For current students already enrolled in flagged programs, the rule does not retroactively pull federal loans. Disbursements continue under existing terms. The risk is that a program loses Title IV eligibility for new entrants, which can affect institutional viability and — for arts conservatories that depend disproportionately on federal aid — could trigger program closures during the 2027–2028 cycle.

For graduate students, the parallel rule (compared against bachelor's-degree-holder earnings rather than high-school earnings) is more aggressive in its scope and is worth reading separately. The dynamics there interact directly with the OBBBA Grad PLUS cap that took effect July 1, 2025, which we covered in our 2026 student loan changes analysis. For undergraduates weighing AI-resilient career paths, our AI-proof careers analysis is a useful complement — programs that pass the earnings floor and survive AI exposure are a narrower set than either filter alone suggests.

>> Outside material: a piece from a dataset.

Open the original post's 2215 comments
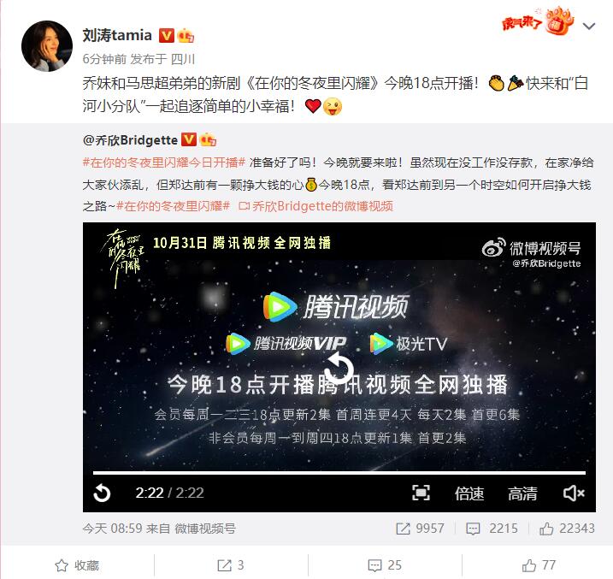(492, 529)
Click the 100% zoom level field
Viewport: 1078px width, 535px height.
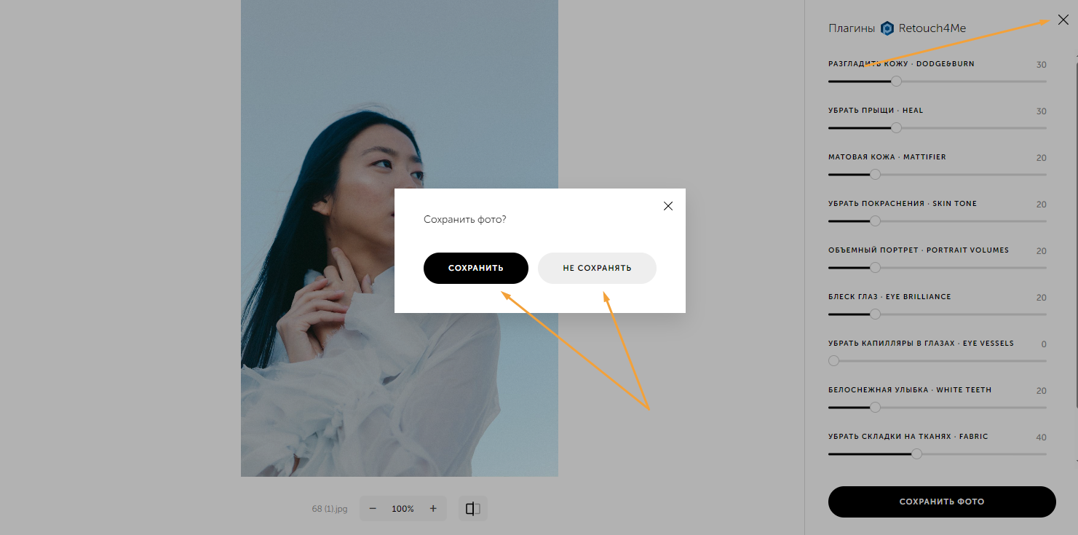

The most important thing to internalize is that a federal rule has, for the first time, made geographic context part of the value equation for a college credential. Whether that's the right policy is something the comment period is deciding. Whether it changes the calculation for prospective students is already settled: it does, and the data to act on it is public.

Methodology: Bachelor's program earnings data from College Scorecard (most recent available release, 5-year post-completion median earnings by program × institution). State thresholds from the Department of Education's published 2024 reference calculation. Rule mechanics from the April 17, 2026 NPRM and supporting ED press materials. The exact metric ED will use in production may differ from Scorecard 5yr earnings; treat figures as directional. We do not apply cohort-size exemptions in our counts.